Dataset entries →
● ● ● ● ● ● ●
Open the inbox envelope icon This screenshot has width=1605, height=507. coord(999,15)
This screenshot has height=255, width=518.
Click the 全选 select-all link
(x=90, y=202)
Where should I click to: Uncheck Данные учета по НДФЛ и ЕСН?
● ● ● ● ● ● ●
WHAT THIS TASK INVOLVES → Repeat each record verbatim.

RESPONSE →
Open the inbox envelope icon This screenshot has width=1605, height=507. coord(999,15)
This screenshot has height=255, width=518.
Click the 全选 select-all link
(x=90, y=202)
Where should I click to: Uncheck Данные учета по НДФЛ и ЕСН?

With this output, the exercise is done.